Tout a changé ce weekend. Nous avons dû tout réorganiser dans la Maison de Santé où je bosse. Les kinés ne travaillent plus. On a donc réservé leur salle d’attente aux cas douteux, on les examine dans les box des kinés et les patients quittent le cabinet par la porte-fenêtre de derrière, pour limiter les transits.
Si on peut, les cas douteux sont gérés par téléphone, parfois en téléconsultation avec visioconférence (en fait c’est gadget, le téléphone fait mieux !). Ceux qui viennent physiquement ne viennent que l’après-midi. Les matins, on garde une mini activité pour les problèmes médicaux impossibles à décaler.
Les cas arrivent de partout. On est des robots, on entend la même histoire chez tous nos patients, fièvre, courbatures, ça brûle un peu gorge « mais ça va, vous croyez que c’est ça ? », on prescrit toujours pareil : arrêt de travail et Paracetamol.

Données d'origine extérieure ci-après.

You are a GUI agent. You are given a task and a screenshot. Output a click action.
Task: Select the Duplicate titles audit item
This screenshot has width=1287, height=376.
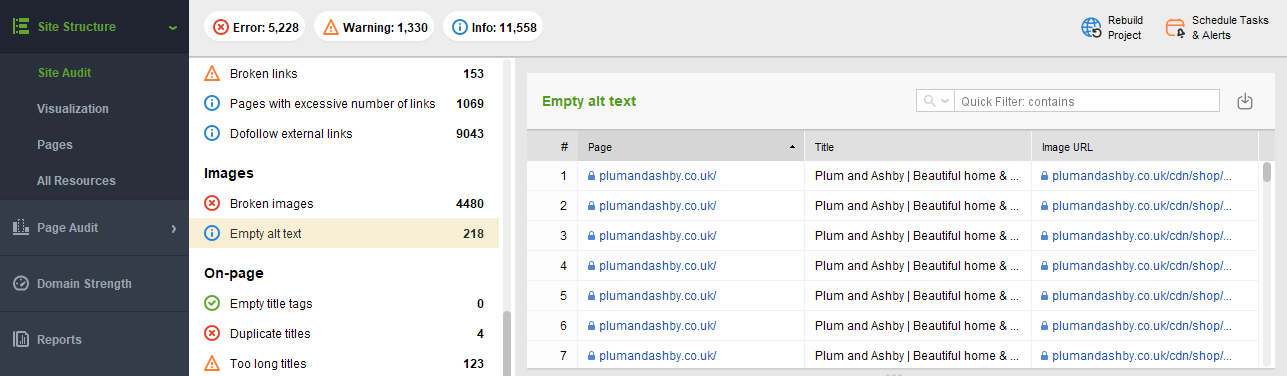(344, 334)
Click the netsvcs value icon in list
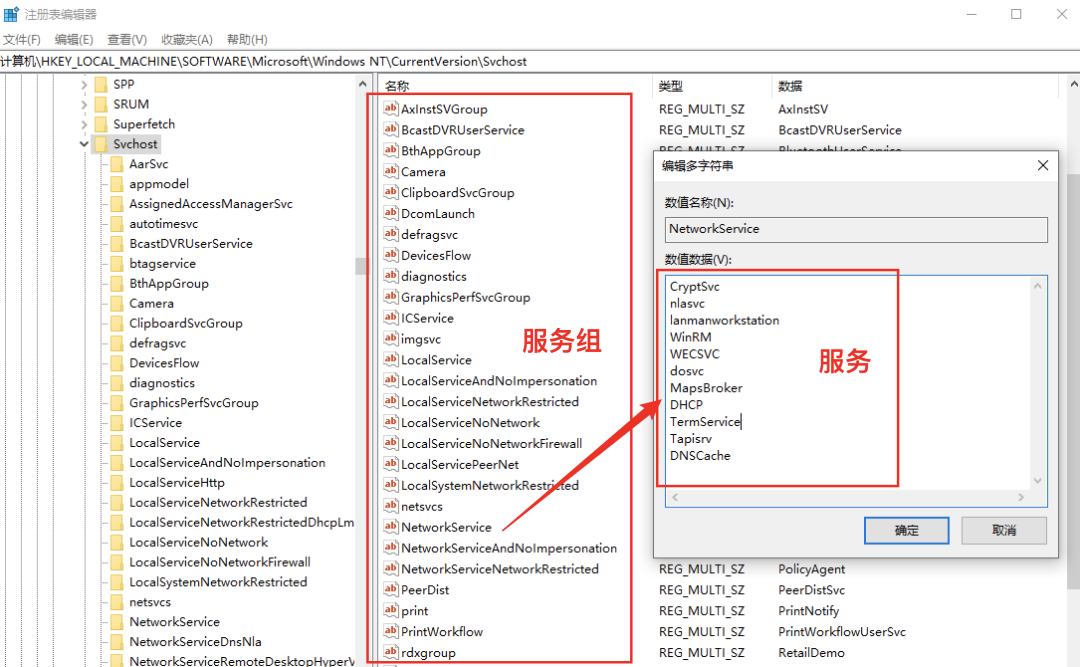This screenshot has width=1080, height=667. coord(391,506)
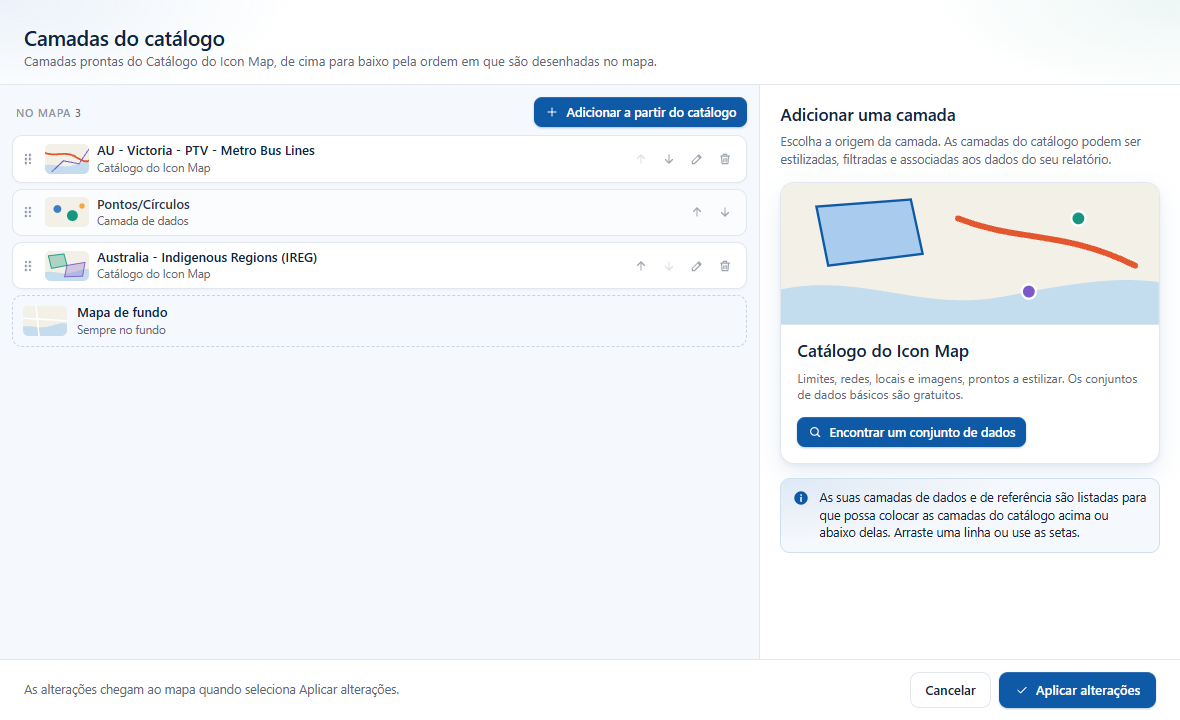Select the Pontos/Círculos layer thumbnail

pos(67,212)
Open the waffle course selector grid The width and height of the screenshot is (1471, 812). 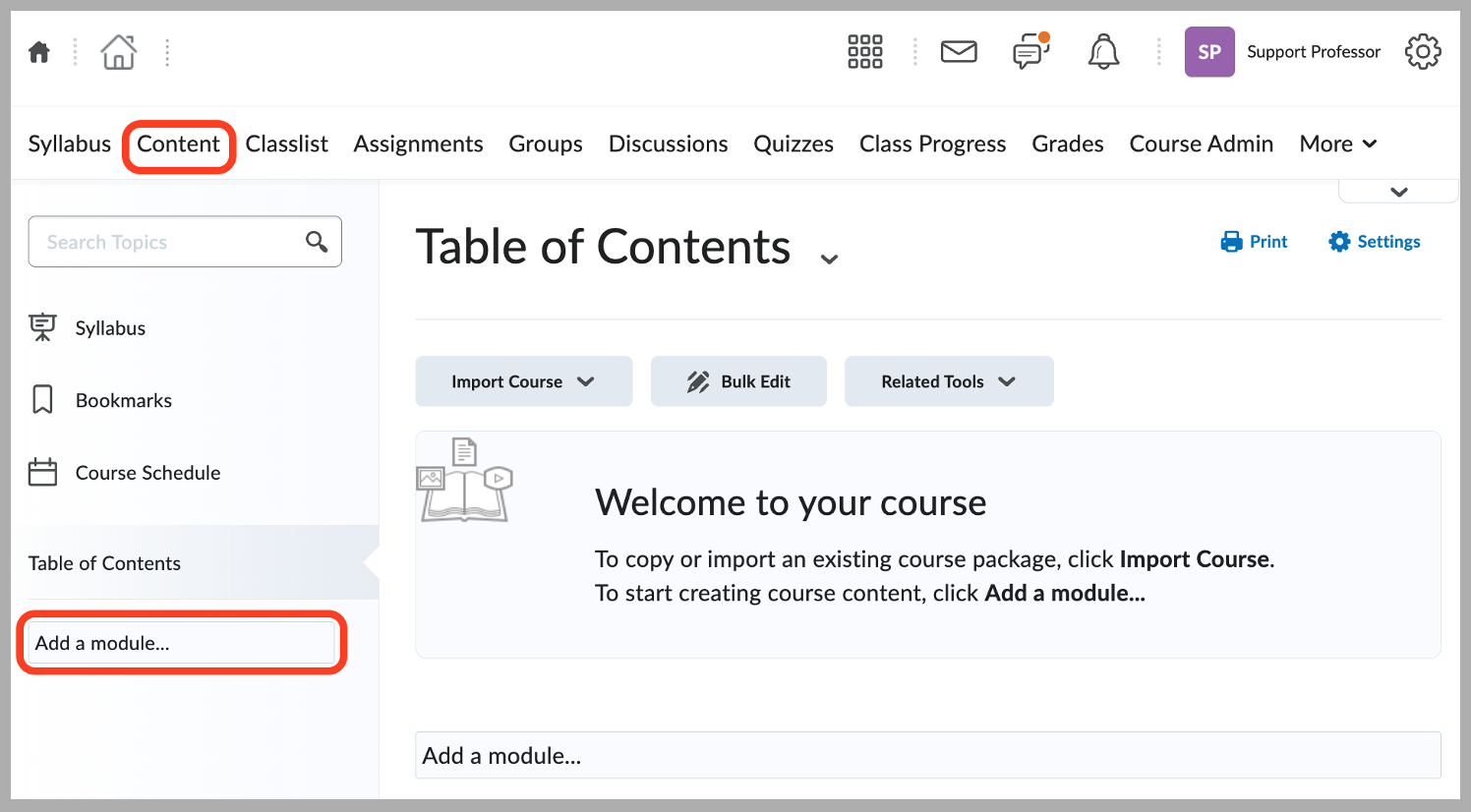[864, 51]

On rappelle les règles « vous n’avez vu personne ? », « ben non, à part mon gendre et ma fille qui viennent toujours le dimanche, et ma petite fille est passée, elle était inquiète »… Où d’autres interactions sociales pourtant interdites !
Mes « compétences » en éducation thérapeutique, relation patient, approche centrée patient, individualisation du traitement, tout est balayé. J’ai rajeuni de 500 ans, je lutte contre la peste, médecine anti-infectieuse, ce qu’elle a toujours été avant l’ère de l’abondance.
Je me sens sale du matin au soir. Contaminé, galeux ! La peau des mains s’use à trop les laver. On rentre voir ses enfants, persuadés qu’ils sont dans le même bateau !
On reçoit des mails glaçants de nos collègues réanimateurs, on ressent ce qu’il se passe, sans être au cœur du volcan. On reçoit mille infos de la journée, demandant des ajustements permanents, des adaptations. On reçoit aussi le protocole, (le process en langue moderne), pour les certificats de décès des Covid +.
Quand tu reçois ce genre de mail, tu comprends que c’est mal engagé ! En parallèle je rappelle le fils d’un vieil homme mort du covid : mise en bière immédiate, pas de soins du corps, pas d’obsèques dignes. Un deuil à l’arrière-goût de peste. Une mort de vieux chien de chenil.